図6】複合相(B)中の金属酸化物の面積比率の測定方法を示す図である。
【発明を実施するための形態】
【0014】
本発明の強磁性材スパッタリングターゲットは、Co又はCo合金で構成された複数の金属粒子(A)、並びに、該複数の金属粒子間の隙間を埋めるCo又はCo合金と金属酸化物とが互いに分散し合っている複合相(B)を備える。Co又はCo合金で構成された複数の金属粒子(A)と複合相(B)とでは、金属酸化物の濃度の差により透磁率に差が存在するため、ターゲット全体として漏洩磁束を向上させることができる。
【0015】
(複数の金属粒子(A)及び複合相(B))
本発明に係るスパッタリングターゲットは一実施形態において、Co又はCo合金で構成された複数の金属粒子(A)は、後述する該複数の金属粒子間の隙間を埋めるCo又はCo合金と金属酸化物とが互いに分散し合っている複合相(B)と比較する場合、複数の金属粒子(A)を構成するCo又はCo合金中のCo濃度と、複合相(B)を構成するCo又はCo合金中のCo濃度との差が5at%以下である。

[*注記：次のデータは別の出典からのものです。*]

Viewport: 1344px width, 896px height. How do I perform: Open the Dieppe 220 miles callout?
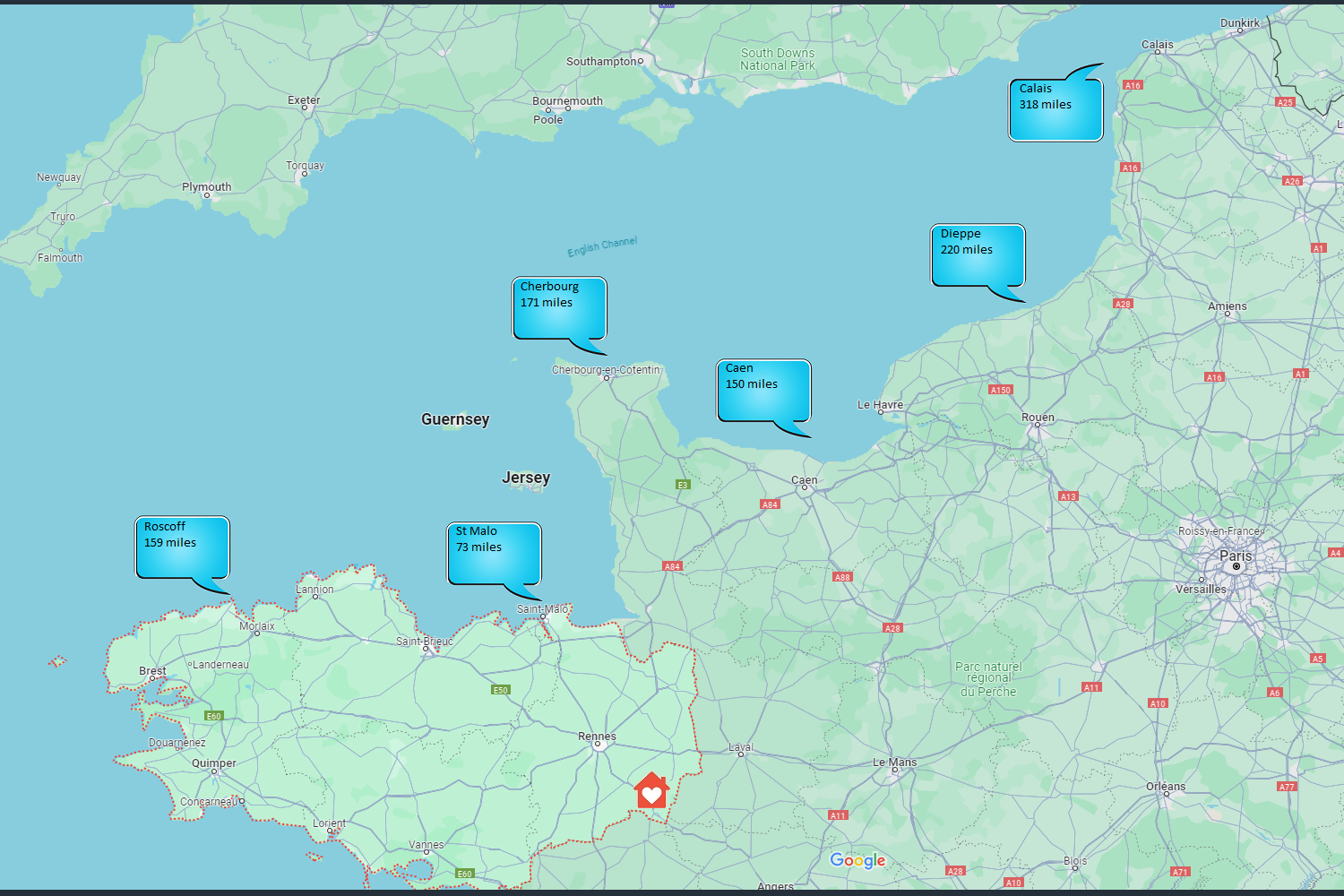click(978, 255)
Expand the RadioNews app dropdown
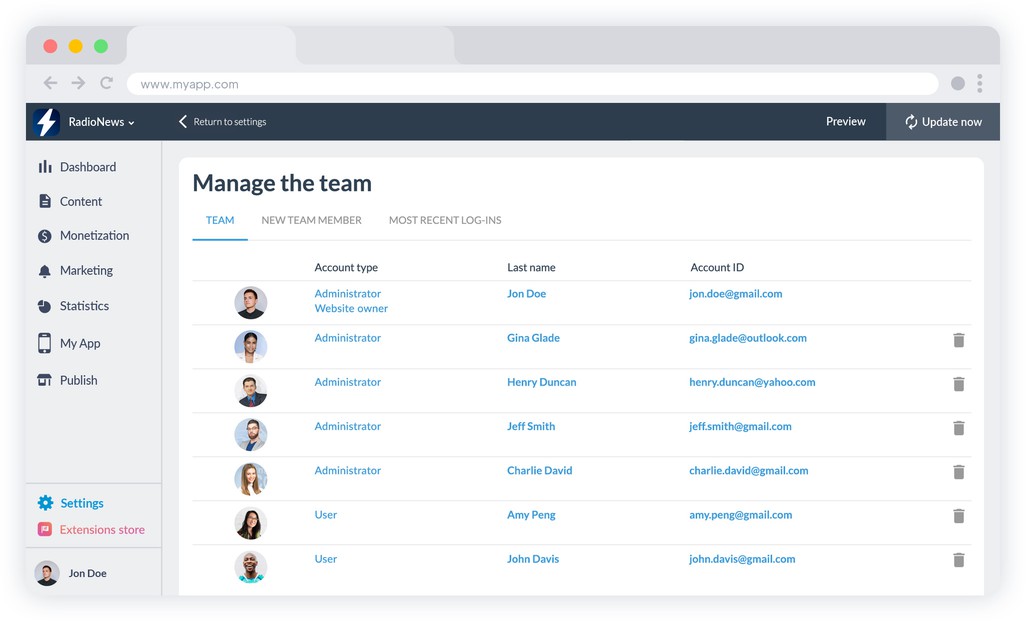The image size is (1026, 621). point(101,122)
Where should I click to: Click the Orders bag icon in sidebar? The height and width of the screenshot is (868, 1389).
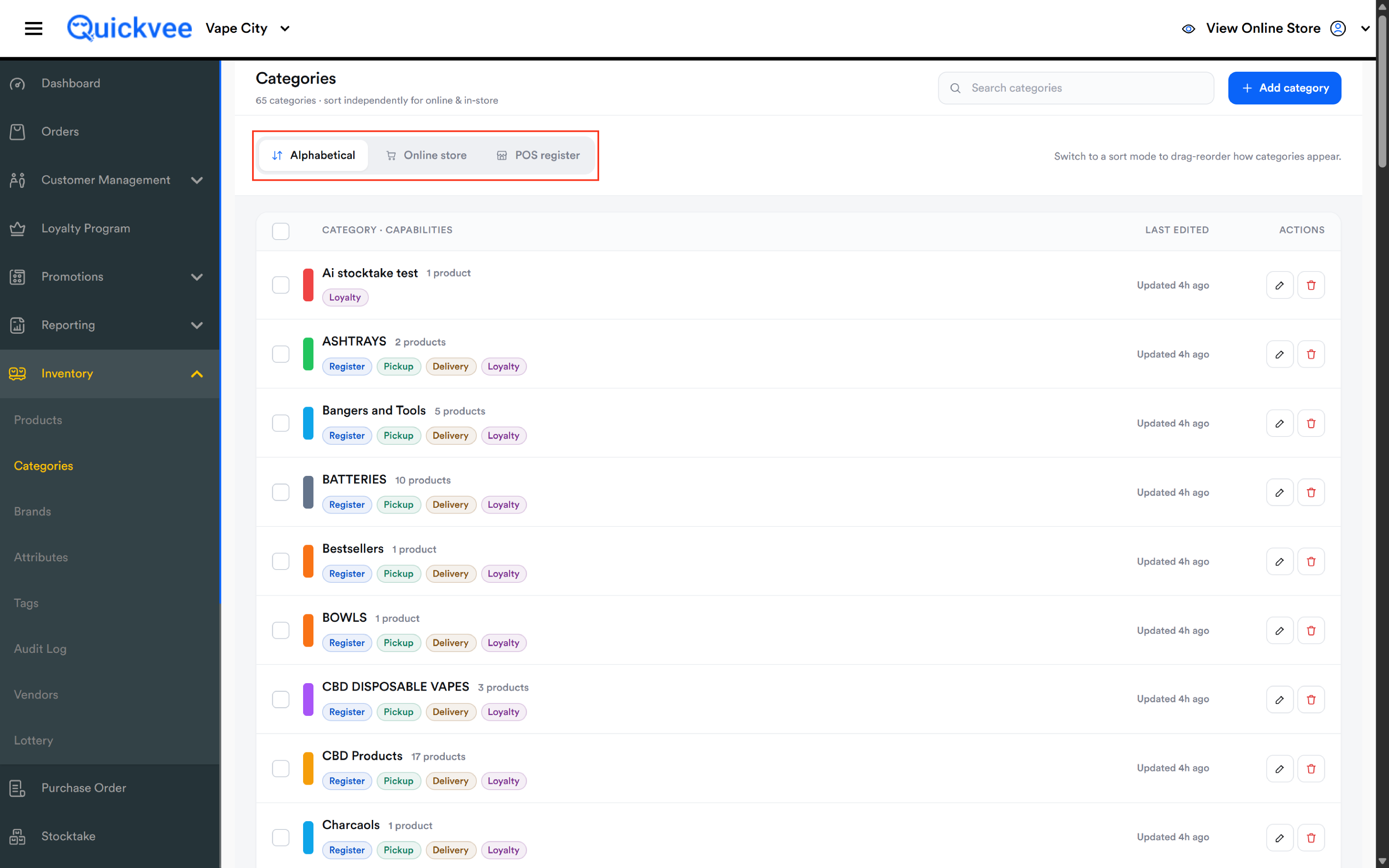tap(18, 132)
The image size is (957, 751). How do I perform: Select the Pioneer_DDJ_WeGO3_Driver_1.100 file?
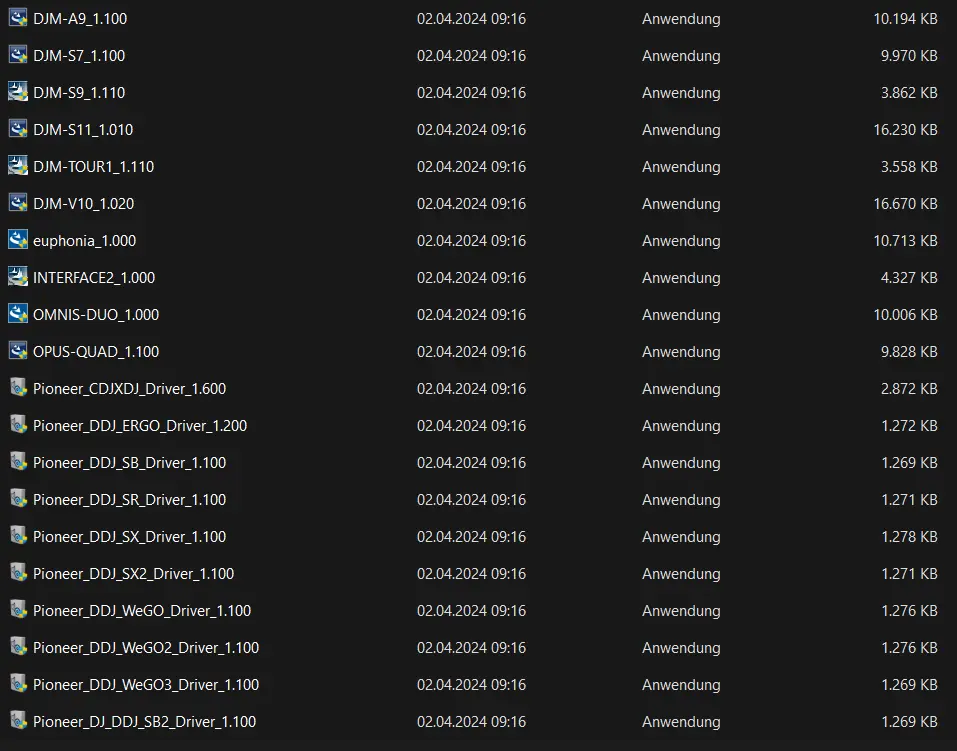145,684
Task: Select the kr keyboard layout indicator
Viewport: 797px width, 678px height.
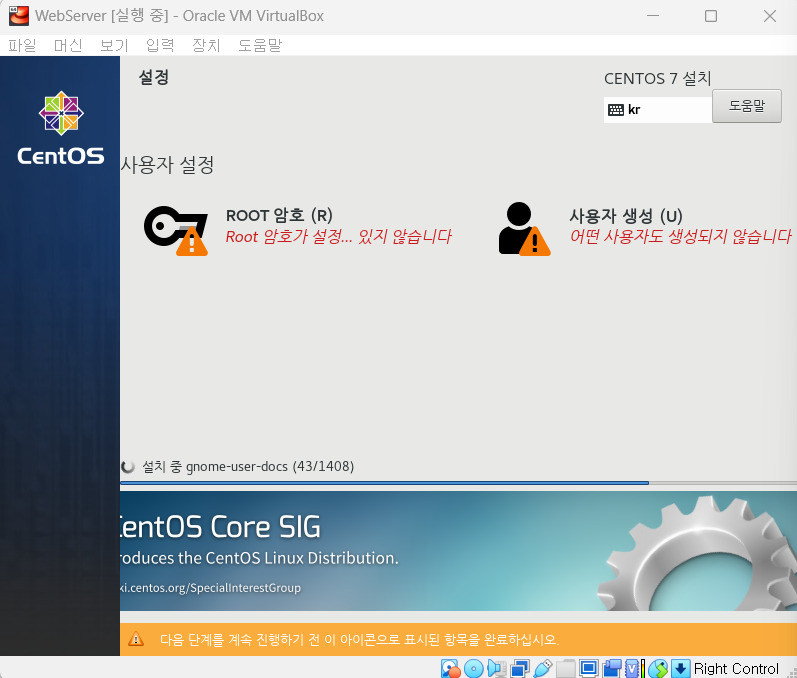Action: pyautogui.click(x=657, y=110)
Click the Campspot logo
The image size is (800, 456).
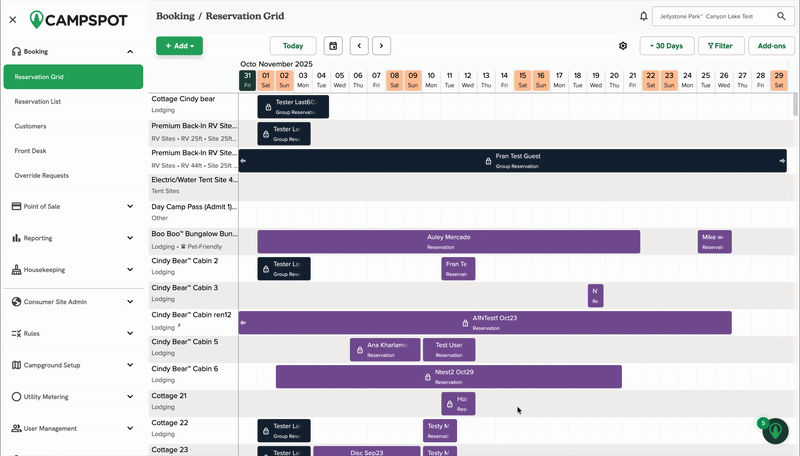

前述のように、ターゲット全体として漏洩磁束を向上させる方法として、金属酸化物が少なく、透磁率の高い部分と、金属酸化物が集中し透磁率が低い部分を設けることが考えられるが、これらの部分における組成の差が大きいと、金属拡散が起き、(A)の外周部に酸化物の凝集ができるので、パーティクル数が増加してしまう。これに対し、複数の金属粒子(A)を構成するCo又はCo合金中のCo濃度と、複合相(B)を構成するCo又はCo合金中のCo濃度との差を5at%以下とすることにより、金属拡散を抑制することができ、酸化物の凝集を抑制することができるので、漏洩磁束が向上し、マグネトロンスパッタ装置で安定した放電が得られ、スパッタ時のパーティクル発生が少ないという効果が得られる。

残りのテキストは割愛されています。